Thanks for this interesting message below. You have informed me about  
a world I am not that familiar with...the world of tactile  
communication...I hope you will keep in touch with us, from time to  
time, to tell us how you are doing...

Your wish to eliminate spoken languages is interesting! I doubt if  
spoken languages will go away in this big world of ours, but there is  
no reason, that we cannot read and write movement-based languages  
now, so at least those who choose to use a signed language, whether  
it be tactile or not, do have a way to communicate in written form  
now, as well as in one-on-one conversations...So SignWriting gives  
many people who prefer signed languages, a real tool to use daily.
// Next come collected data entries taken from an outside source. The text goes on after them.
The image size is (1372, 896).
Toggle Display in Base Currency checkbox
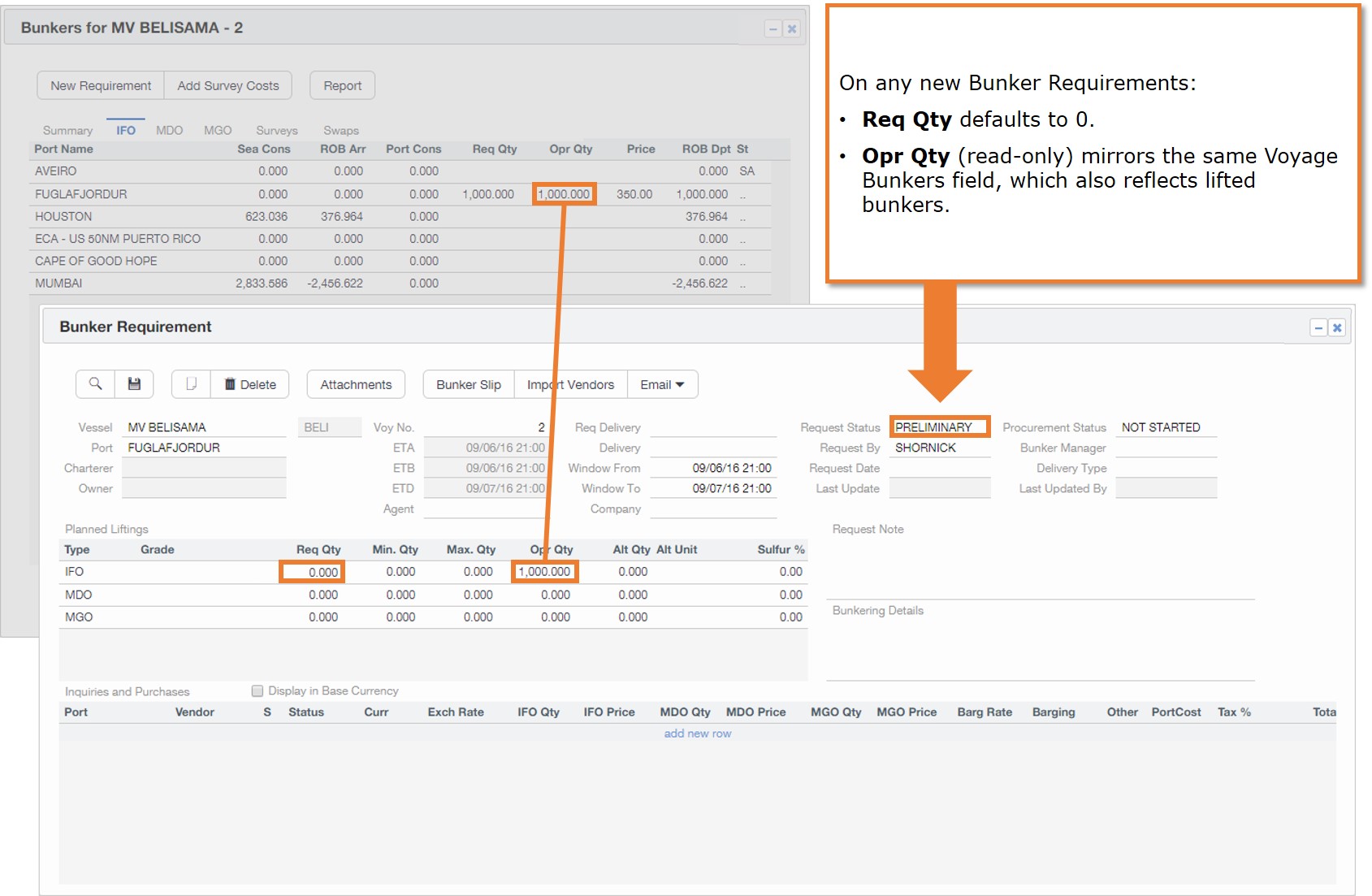258,691
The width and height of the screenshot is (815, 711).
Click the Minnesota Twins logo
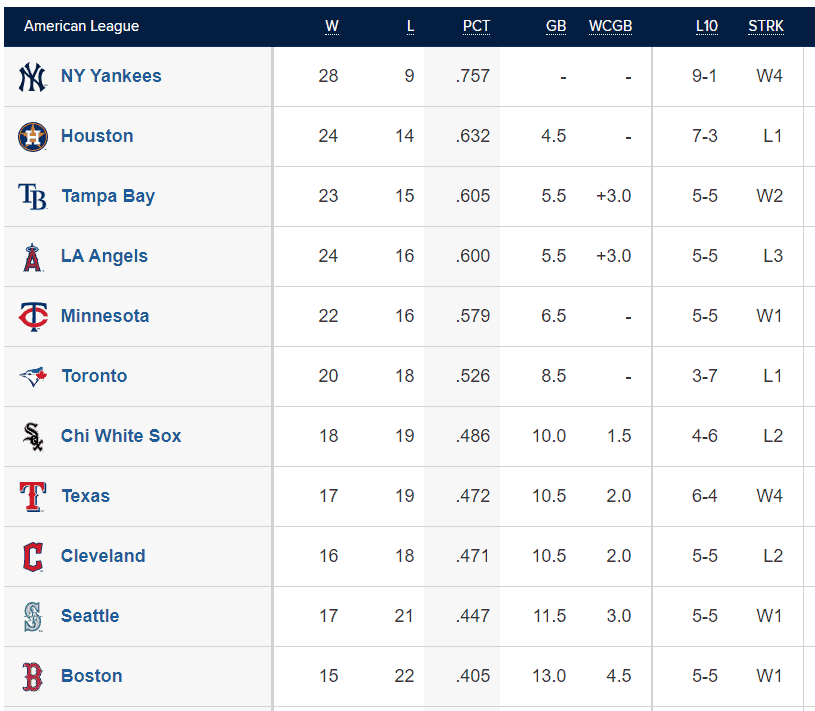[x=33, y=317]
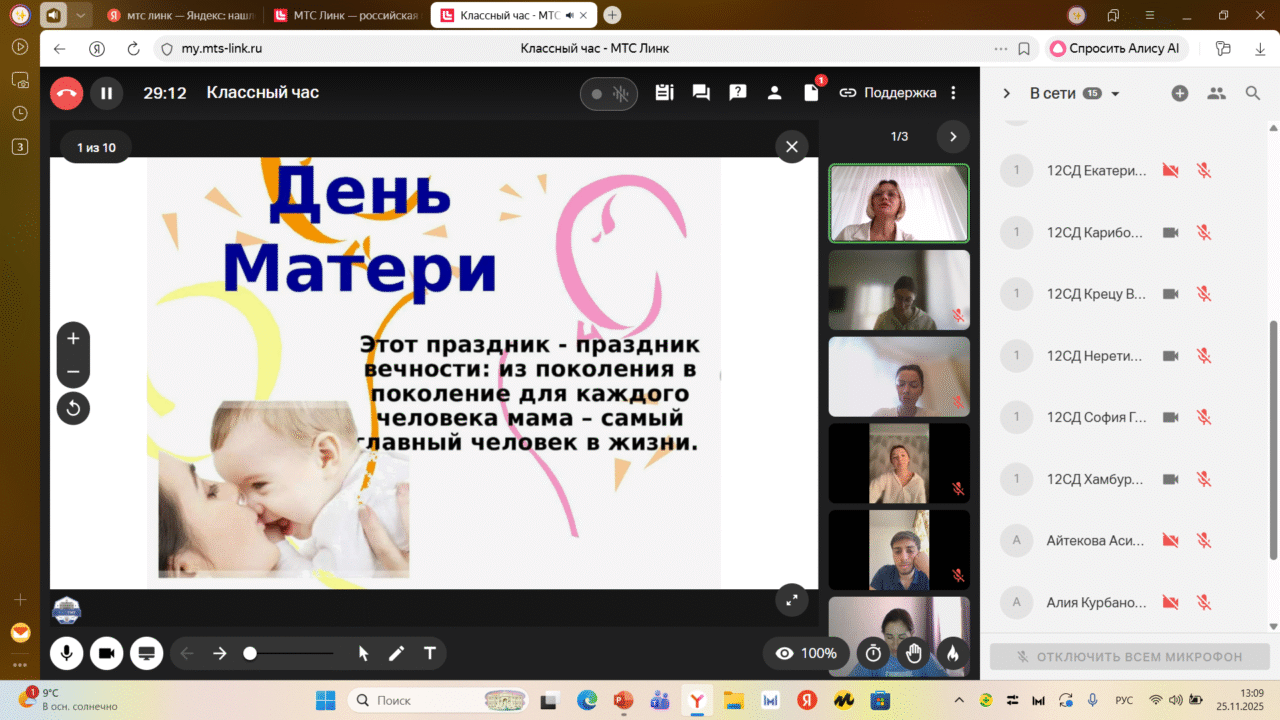
Task: Rotate the slide with the rotate button
Action: (73, 408)
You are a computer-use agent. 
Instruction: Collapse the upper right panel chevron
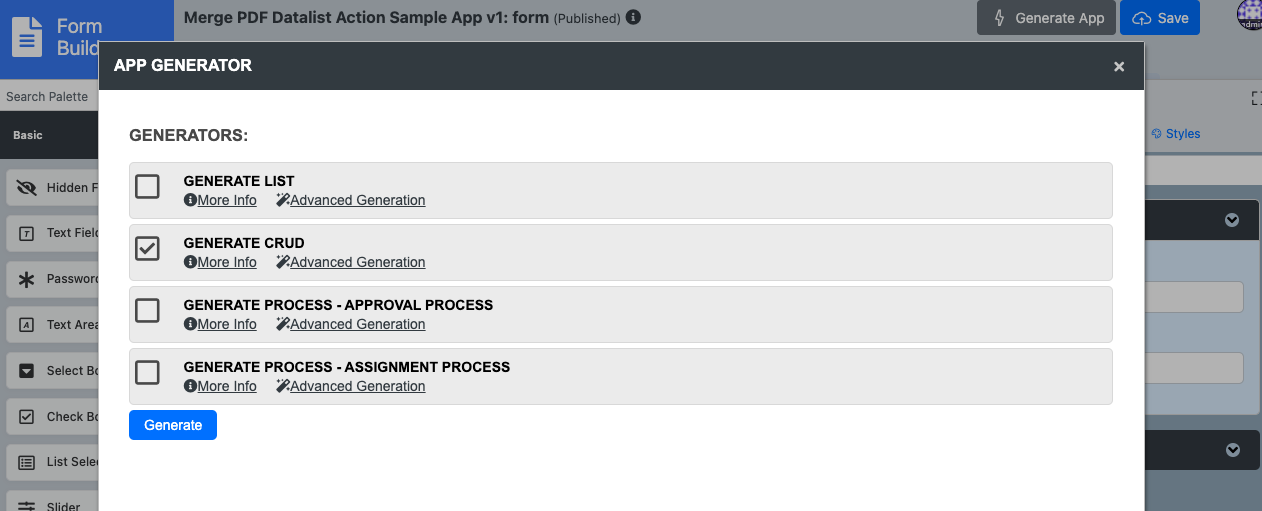click(x=1232, y=220)
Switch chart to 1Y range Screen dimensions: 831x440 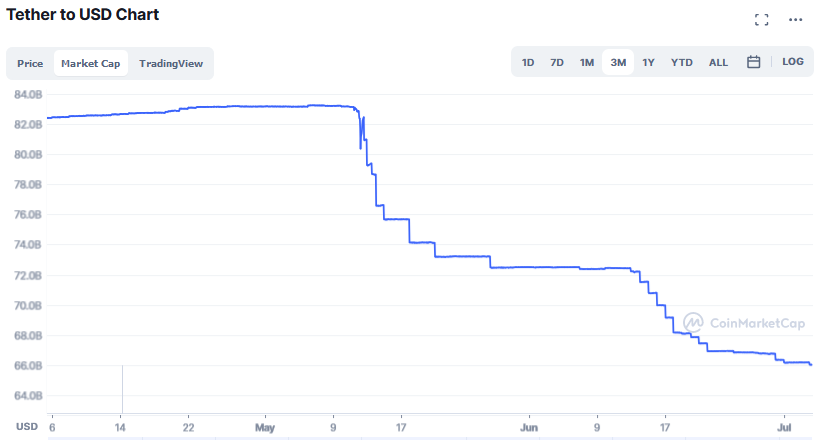pyautogui.click(x=648, y=63)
I hope that anyone interested in developing SignWriting in mobile  
devices and/or assistive devices, will contact Adam for input...

Thanks for writing, Adam!

Val ;-)


> On Jul 22, 2005, at 9:01 AM, skoreapv83 at fuse.net wrote:
> My visual & tactile systems work very well together, so while I was  
> learning sign visually, every sign went into my tactile memory  
> simultaneously. I tried reading tactile signs for the first time on  
> Wednesday, February 26, 2003 @ 7:12PM & was STUNNED by the increase  
> in clarity. Also, tactile signing is NOT that different from visual  
> signing; only a few signs must be adjusted so they're easier to  
> feel. Usually it's the palm orientation parameter that is changed,  
> but absolutely ANY parameter of a sign may be modified to make it  
> easier to feel. Unfortunately, no, I do NOT have a video clip.  
> Wished I had made one when I was with the Deaf-Blind 2 years ago so  
> you could watch how we signed into each other's hands AND so  
> everyone else I know could see for themselves why I feel so LOVED  
> by my Deaf-Blind friends.
> Yes, I do believe SignWriting will help, because signing gives me a  
> sense of security, & writing or speaking words takes it right back  
> away.
> Yes, a tactile mobile device IS different from a regular one. One  
> example is a Braille notetaker, because one does NOT look @ it or  
> listen to it; he/she touches it & feels it. I think a mobile device  
> with a haptic screen would be able to display embossed SignWriting,  
> but I'm NOT sure. (FYI: many people are unfamiliar w/the word  
> haptic; it means tactile but has the extended meaning of describing  
> a person who has a strong predilection for his/her sense of touch.)
> I did NOT believe SignWriting was that easy to program & was NOT  
> expecting immediate freedom from words by brand new tactile  
> technology employing SignWriting.
> As for the translation issue, I just mentioned that because here in  
> Cincinnati the ignorance problem is only growing. I would love to  
> see it happen someday that signers & non-signers can communicate  
> through an assistive device until your SignWriting takes over & at  
> least America, if NOT the whole world, does away with spoken  
> language. More & more people are deeming spoken language unreliable  
> for communication because the words have several unrelated meanings  
> & competing sounds are getting louder & louder everywhere.
> I definitely plan on staying up-to-date on the research regarding  
> SignWriting. Maybe I could submit some helpful information to  
> researchers to speed up the process of making the technology I'm  
> imagining.
> In the mean time, I'll continue looking for an organization who'd  
> be willing to buy Braille notetaker for me. Otherwise, I'll have to  
> be out of communications because my eyes get tired so fast & I have  
> more trouble speaking & understanding speech than writing words.